**EXCERPTED TEXT:**
--- Start ---

Hyper threading all the way back from P4 to Corei7

surda · Sep 1, 2009

they used hyper threading back in the p4, then it disappeared for a while and started to use the P3 method on the Core 2 processors.

so i wanna ask this, why did they make the corei7 hyper threading? does it by doing that gain more performance? if so then how does hyper threading help doing that.

loneninja · Sep 1, 2009

I don't know all the technical details about hyper threading, but I know it creates logical cores. Back when the P4 was out, it was a single core processor but by giving it hyperthreading it would trick the OS into thinking there was a dual core processor which improved multitasking capabilities and performance in multithreaded apps similar to what a true dual core would do, but to a lesser extent.

I can't say for sure why they left it out of the C2 design and reimplimented it into the I7 design, but once again it is back for the purpose of creating more logical cores to improve multitasking abilities.

randomizer · Sep 1, 2009

The implementation for P4 and i7 is not the same.

--- End ---

**THE TASKS:**
**1)** Reproduce the passage of the hyper-threading thread between "I don't know" and "improve multitasking abilities.", inclusive.
**2)** Pick up the forum thread on hyper threading in the P4 and Core i7 from where it stops, and keep writing it.

**DATA SECTION:**
--- Start ---

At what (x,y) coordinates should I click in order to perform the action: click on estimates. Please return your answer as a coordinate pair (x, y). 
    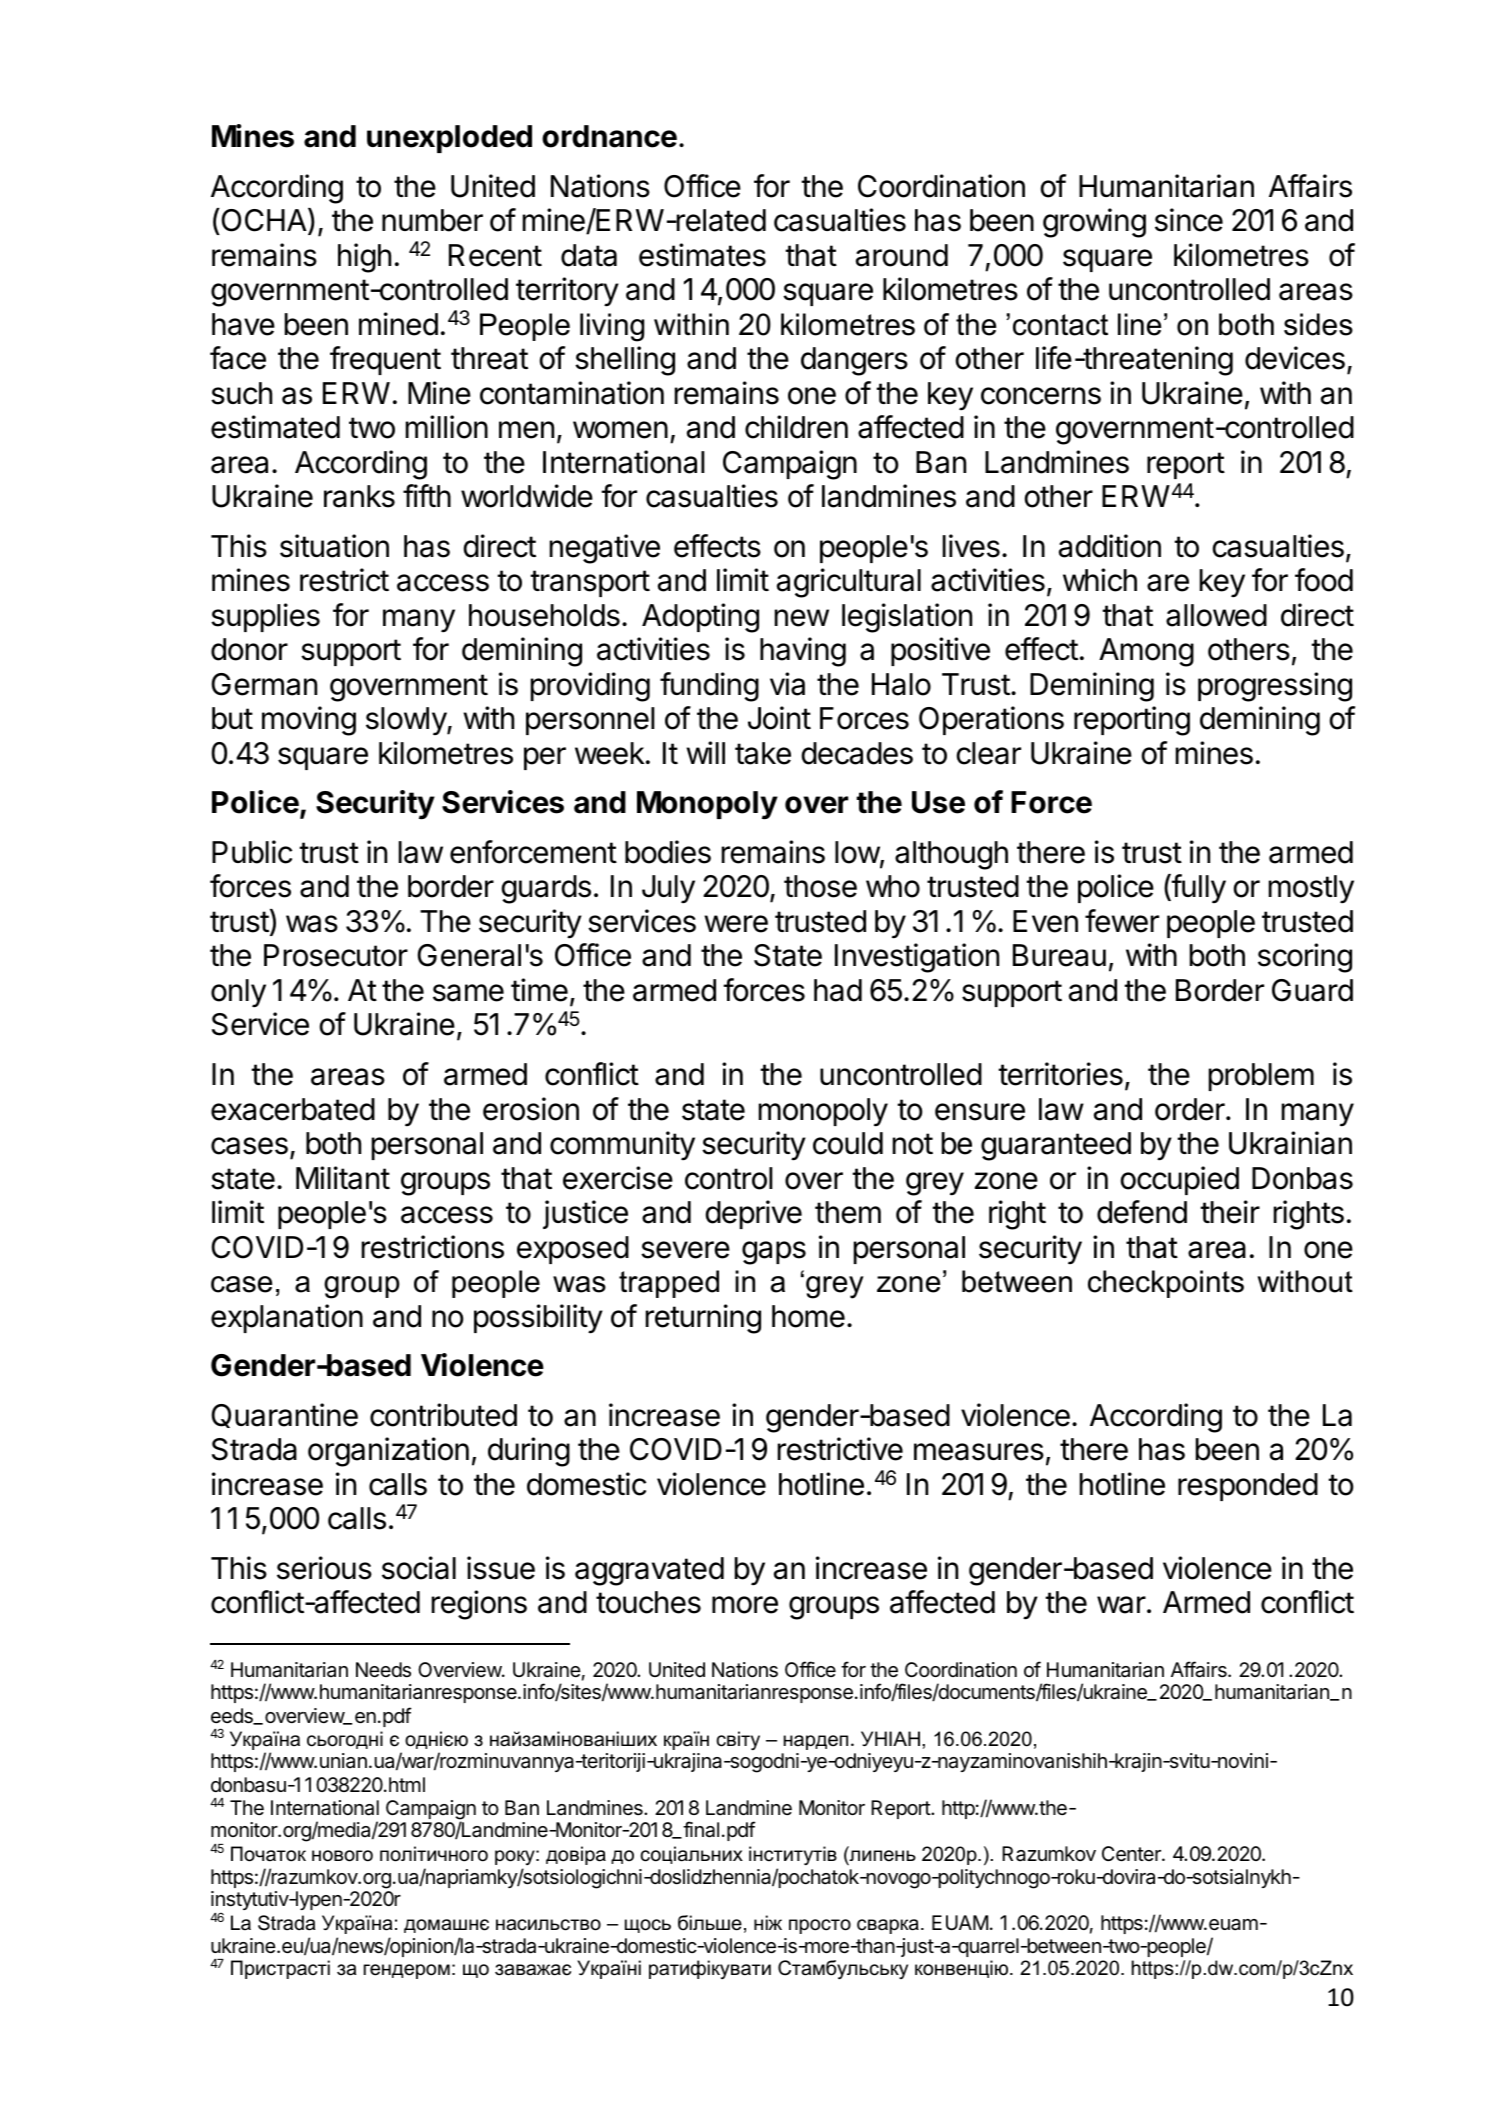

--- End ---

**RESPONSES:**
**1)**
I don't know all the technical details about hyper threading, but I know it creates logical cores. Back when the P4 was out, it was a single core processor but by giving it hyperthreading it would trick the OS into thinking there was a dual core processor which improved multitasking capabilities and performance in multithreaded apps similar to what a true dual core would do, but to a lesser extent.

I can't say for sure why they left it out of the C2 design and reimplimented it into the I7 design, but once again it is back for the purpose of creating more logical cores to improve multitasking abilities.

**2)**
surda · Sep 1, 2009

how they are not the same, could you explain in details please.

thank you.

sminlal · Sep 1, 2009

P4 and i7 have different microarchitectures - the P4 has a lot of very small pipeline stages that run at a (relatively) faster clock rate, while the i7 has fewer pipeline stages that do more work and run at a slower clock rate.

Hyperthreading takes advantage of unused cycles in the execute stages of a pipeline. Modern CPUs are "superscalar" - meaning they have multiple integer and floating point adders, and memory access units in the execution stages of their pipelines. A single stream of instructions can't keep all of these units busy, so hyperthreading fetches two streams of instructions into the same pipeline so that there's more work for the execution units to do.

The effectiveness of hyperthreading depends on the stages in the pipeline, their ability to decode and queue multiple instructions at once, the types of execution units in the pipeline, and other things.

surda · Sep 1, 2009

so what your saying is, for example P4 3.0 (hyper threading) and p4 3.0 (not hyper threading)

both have the same clock speed, both have the same specs, but one is hyper the other is not.

now when opening a program that requirs full load, with hyperthreading cpu, it will use all its core 100% to use all of its speed, but in the other cpu not hyperthreading, it will take time to get 100% and will not use all its core speed? is that what your saying?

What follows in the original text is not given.